----- TEXTAUSZUG
Was kommt nach dem Parteitag?
Wir überlegen mit anderen zusammen, eine Strategiediskussion zu führen. Was der LINKEN fehlt, ist aus meiner Sicht ein eigenes Projekt, wozu ich die Vier-in-einem-Perspektive vorgeschlagen habe. Andere haben etwas andere Perspektiven, aber auf jeden Fall brauchen wir irgendetwas Erkennbares, wofür es sich lohnt, in dieser Partei zu kämpfen. Und dann arbeiten wir nicht mehr am Programm, sondern verstärkt an der Perspektive dieser Partei. Sie braucht eine, sonst wird sie zerkrümelt werden, schon deswegen, weil sich die Schwarz-Grünen derartig blamiert haben, dass die SPD in der Opposition sich etwas nach links bewegt hat. In dem Maße, in dem die SPD das tut, wird man schnell sehen, dass die LINKE kein wirklich eigenes Profil hat. Unsere Präambel heißt »Kämpfe um Zeit«.
Worum geht es darin?
Es geht um die Wiederaneignung der entfremdeten Zeit, worin die Lohnarbeit und ihre gerechte Verteilung natürlich einen strategischen Platz einnimmt. Das würde ein Alleinstellungsmerkmal der LINKEN sein und man könnte praktisch alle Politik darauf zuspitzen. Marx hat gesagt: »Ökonomie der Zeit, darin löst sich schließlich alle Ökonomie auf«. Das kann man verstehen, sowohl im Großen der Gesellschaft, als auch im individuellen Leben. Es braucht der Mensch Zeit, um sich zu entwickeln und lernen zu können. Die Zeit, die er im Erwerbsarbeitsprozess verbringt, sollte anspruchsvoll gelebt werden, es ist Lebenszeit. Jetzt werden viele Menschen dort einfach vernutzt wie Maschinen und später zum alten Eisen befördert. Verlieren sie ihren Arbeitsplatz, bekommen sie keine freie Zeit, sondern eine riesige Bürokratie ist damit befasst, die frei gewordene Zeit mit Beschäftigungsprogrammen und Anträgen auszufüllen. Die sogenannte Vereinbarkeit von Beruf und Familie ist ein einziger Stress, besonders für die Frauen. Sich politisch zu engagieren und sich zu erlauben, eigene schöpferische Fähigkeiten zu entfalten, werden bloßer Luxus. Kämpfe um Zeit als Politik setzt an den Alltagserfahrungen an. Das muss doch ein Thema für die LINKE sein.
Und die Vision ist dann die 20-Stundenwoche?
----------
----- VERFÜGBARE DATEN
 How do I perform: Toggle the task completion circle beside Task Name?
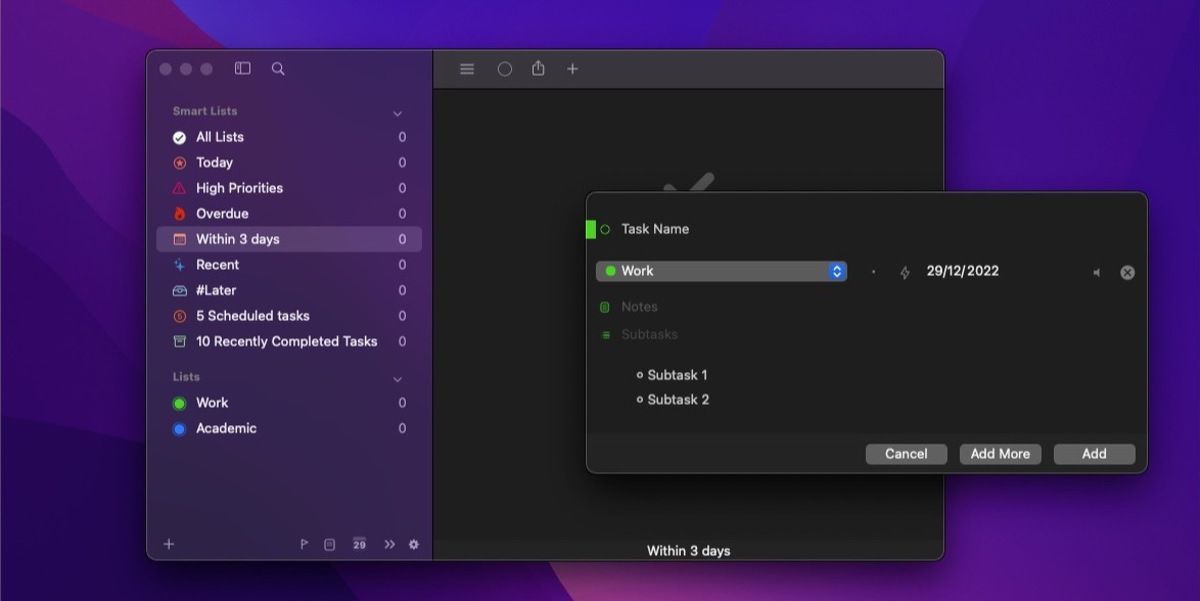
----------
> [AUFGABENSTELLUNG]: Schreiben Sie das Interview über die »Kämpfe um Zeit« als Perspektive der LINKEN weiter, beginnend unmittelbar nach der Frage zur 20-Stundenwoche. Die obigen Daten werden nicht benötigt.

> [ANTWORT]:
Nicht allein, sie ist ein Element davon. Die 20-Stundenwoche gehört in die Vision von einem Menschen hinein, der sein Leben in die Hand nehmen kann. Er kann sich künstlerisch betätigen oder tanzen oder Märchen erzählen, in die Politik eingreifen, fürsorglich tätig und dabei erwerbstätig sein. Ich sehe die 20-Stundenwoche nicht als Einzelziel. Da denke ich wie Rosa Luxemburg: »Jedes für sich allein gesprochen wird reaktionär auf Dauer«. Verknüpft mit den anderen drei Zielen wird es eine völlig andere Politik.
Dann wird man nämlich nicht nur streiten müssen, ob und wie man den Lohnausgleich für die 20-Stundenwoche hinbekommt, sondern davon ausgehen, dass man diese radikale Verkürzung der Erwerbsarbeit für die Entwicklung der Möglichkeiten braucht, die in einem Menschen schlummern. Setzen wir, wie in bisheriger Frauenpolitik angelegt, allein auf fürsorgende Arbeit, bekommen wir diese Mütterpolitik, die Christa Müller uns vorschlug, und die Frauen ans Kreuz der Geschichte nagelt. Und im Übrigen behält man auf ewig Frauen als Unterpfand für eine Stellvertreterpolitik. Damit werden Frauen passiv gehalten, statt alle Bürger in die Lage zu versetzen, politisch eingreifen zu können. Gesonderte Frauenpolitik bringt die LINKE ebenso wenig weiter wie die Frauen selbst.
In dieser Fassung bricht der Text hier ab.